Nothing satisfied me because I was looking to outside actions and behaviors. I had lost sight of the truth of who I was, Christ in my form. I was in such unbelief about who I was, because I was believing there was “just me” going through these hard times. I didn’t want to accept God’s truth. I wanted life to be what I wanted.
The Answer
I started getting a clear picture. I was never meant to be a self-operated-self. What a humbling thought! What relief! I’m a vessel that contains the spirit of truth or the spirit of error. The minute I start believing there’s a self-operating vessel, then Satan takes over and has his way. He doesn’t do it alone because I’m responsible for believing the lie of independent self. The pain, shame and consequences for all the times I believed this lie are great. It has been crucial for me to face the negatives of my past so that my future will be without the same consequences.

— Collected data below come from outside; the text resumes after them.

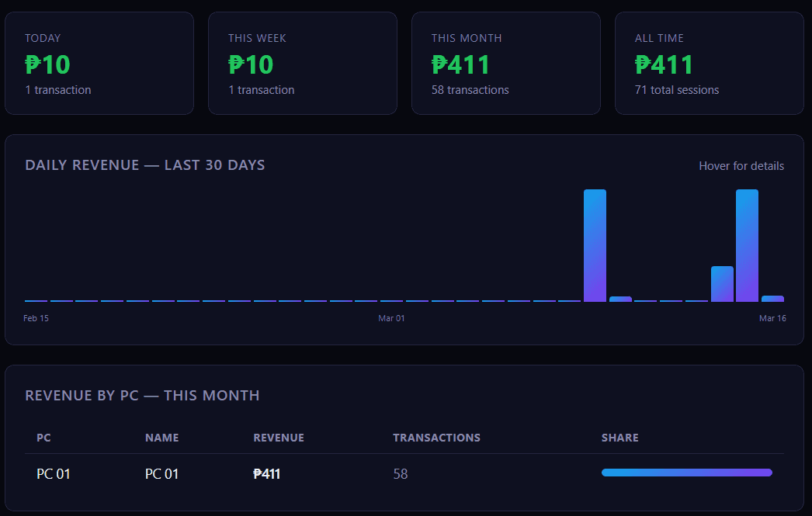Select the ALL TIME revenue card
The width and height of the screenshot is (812, 516).
[709, 63]
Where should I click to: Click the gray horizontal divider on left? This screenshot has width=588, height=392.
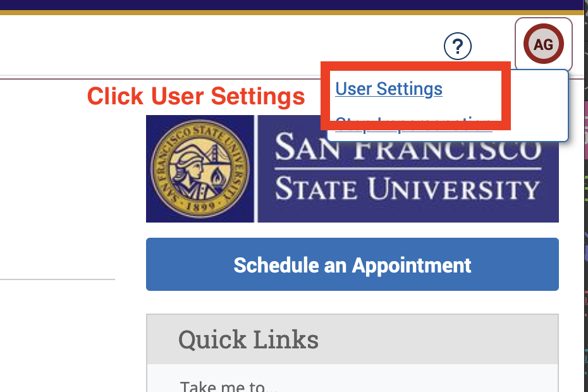[x=58, y=279]
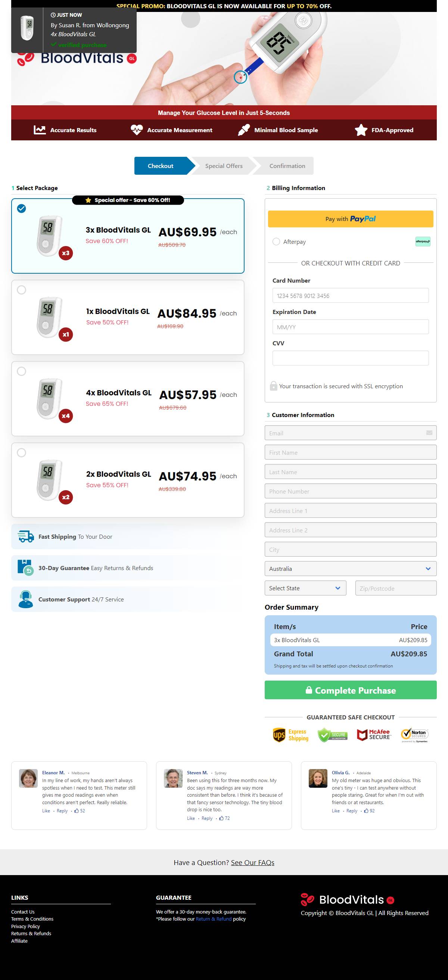Click the UPS Express Shipping badge

pos(291,735)
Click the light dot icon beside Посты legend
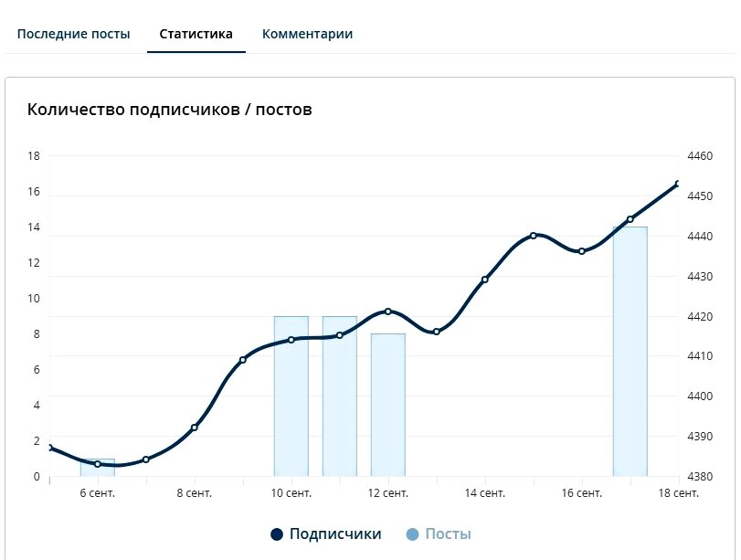Viewport: 741px width, 560px height. pyautogui.click(x=411, y=534)
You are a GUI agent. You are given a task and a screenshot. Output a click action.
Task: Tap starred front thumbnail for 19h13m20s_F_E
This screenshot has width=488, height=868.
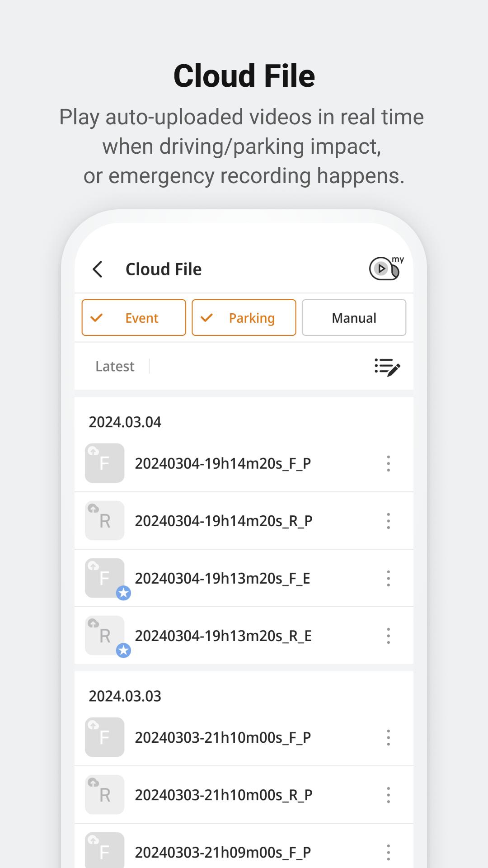point(104,578)
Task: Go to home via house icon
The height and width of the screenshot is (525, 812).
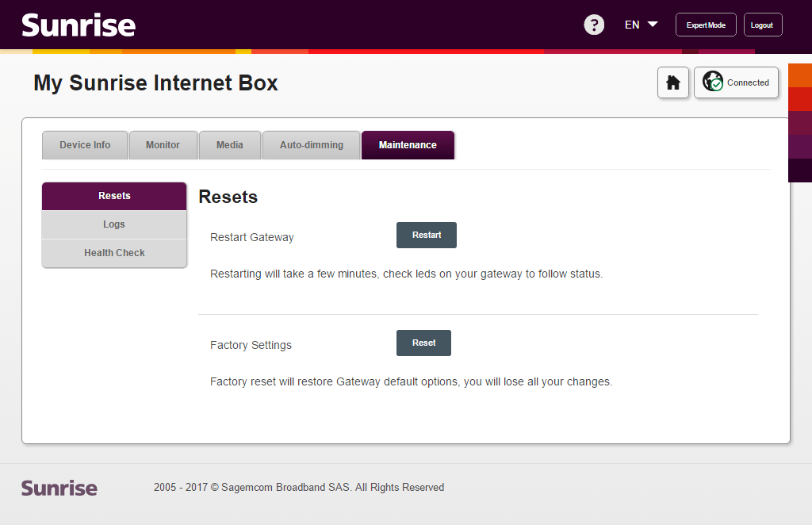Action: pos(673,82)
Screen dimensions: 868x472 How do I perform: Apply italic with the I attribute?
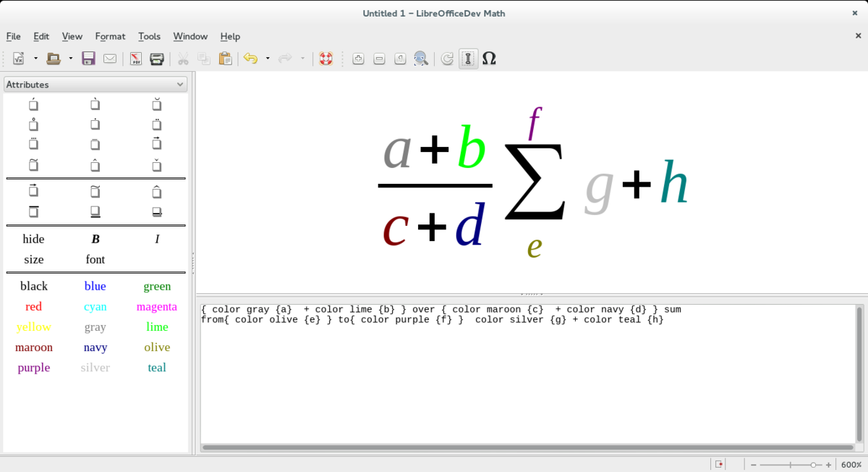[x=157, y=238]
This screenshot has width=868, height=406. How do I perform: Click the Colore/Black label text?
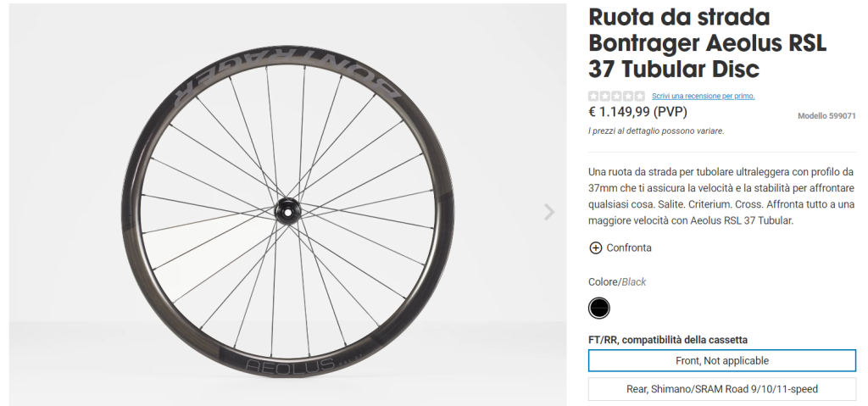(x=617, y=282)
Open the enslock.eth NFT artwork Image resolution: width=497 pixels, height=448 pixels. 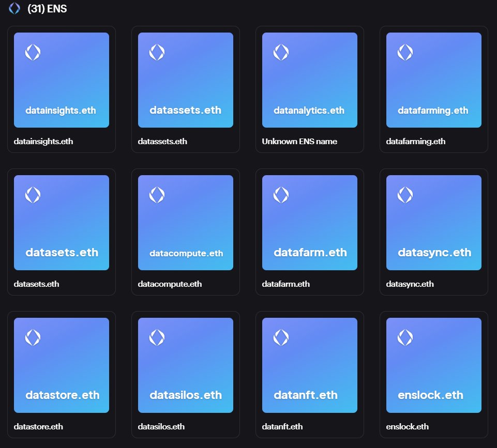point(433,364)
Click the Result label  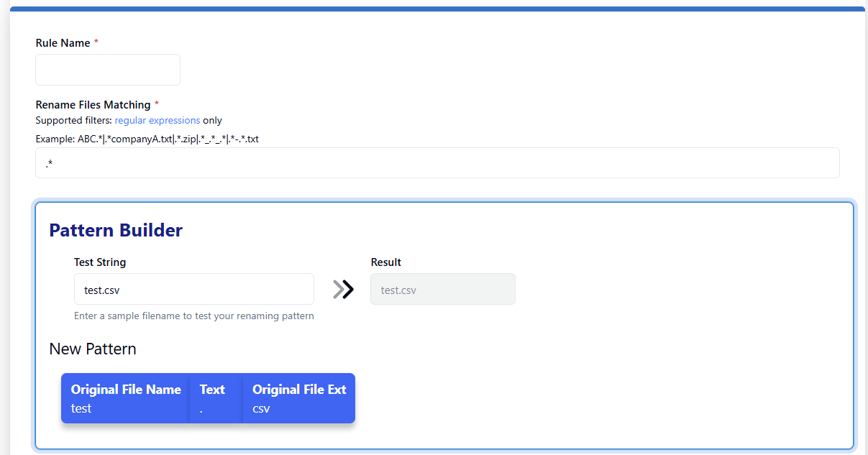coord(386,262)
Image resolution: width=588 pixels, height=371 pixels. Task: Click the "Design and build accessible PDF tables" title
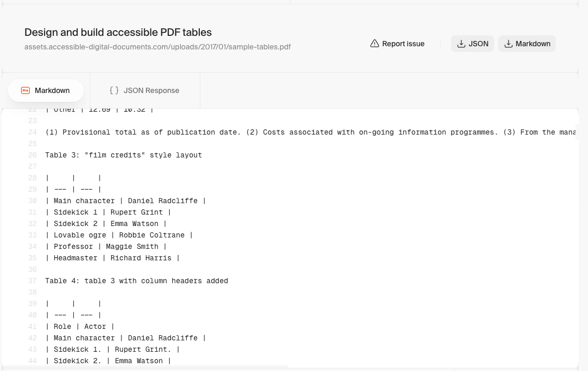tap(118, 32)

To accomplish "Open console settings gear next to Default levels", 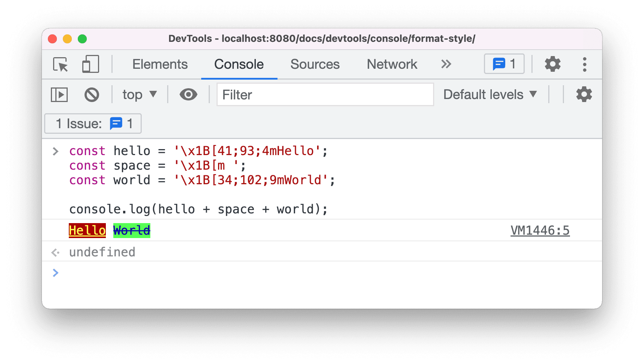I will tap(584, 94).
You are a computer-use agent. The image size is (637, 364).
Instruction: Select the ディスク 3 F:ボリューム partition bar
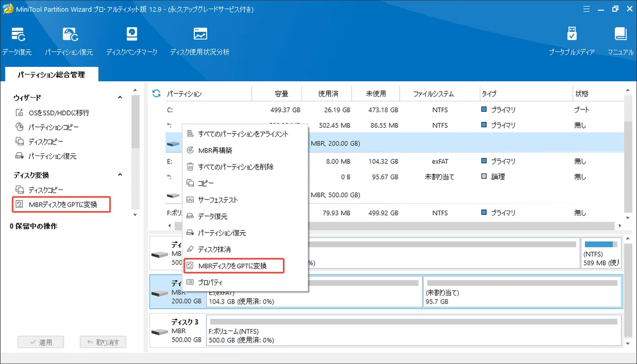tap(414, 332)
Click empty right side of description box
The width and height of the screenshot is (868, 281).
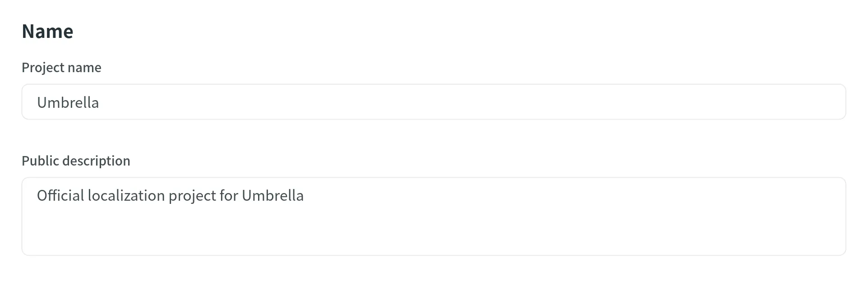[722, 196]
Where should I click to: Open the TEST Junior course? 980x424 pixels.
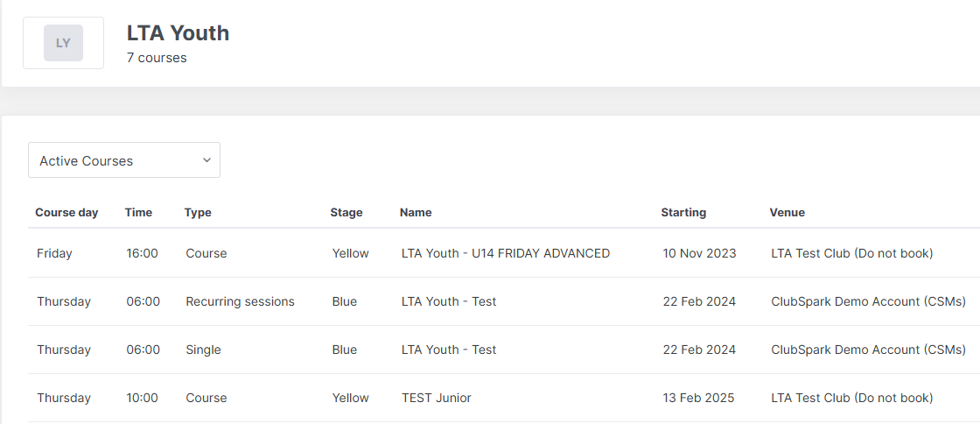(x=436, y=398)
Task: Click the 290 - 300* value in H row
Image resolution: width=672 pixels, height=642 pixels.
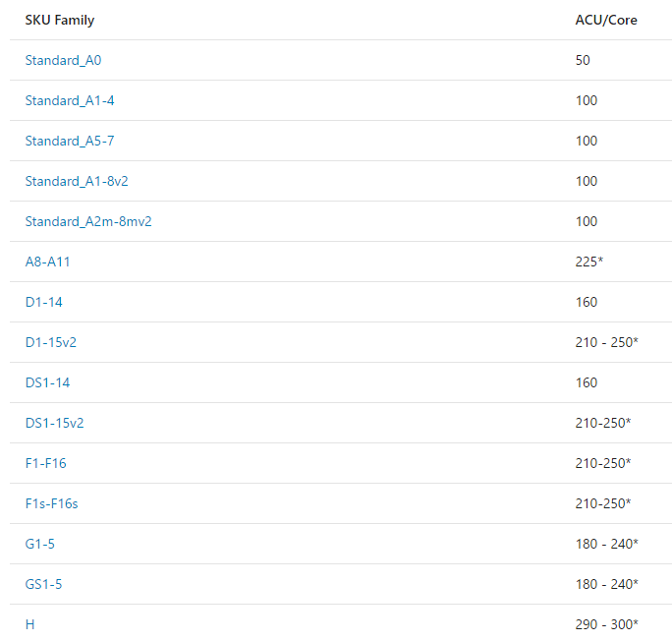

Everyone has at least one major pressing point in his life. A big one for me was money (or seeming lack of it). The easy way out would have been for God to send my husband and me a huge amount of money to pay our debts and catch up. Why would that not work? We would never learn why or how we got there (in debt) in the first place, and see that this had been a pattern developed long ago and repeated often.
Impulsiveness began springing up in me as I approached adulthood, resulting on in negative repercussions. My first purchase of a car turned out to be a “lemon” that only made it as far as my house after leaving the smooth-talking used car salesman’s lot. I’m sure my husband and I were a door-to-door salesman’s dream couple, as we were real pushovers. Of course, every young couple must have their own set of expensive encyclopedias and a super-duper vacuum cleaner that does everything except bring in the mail.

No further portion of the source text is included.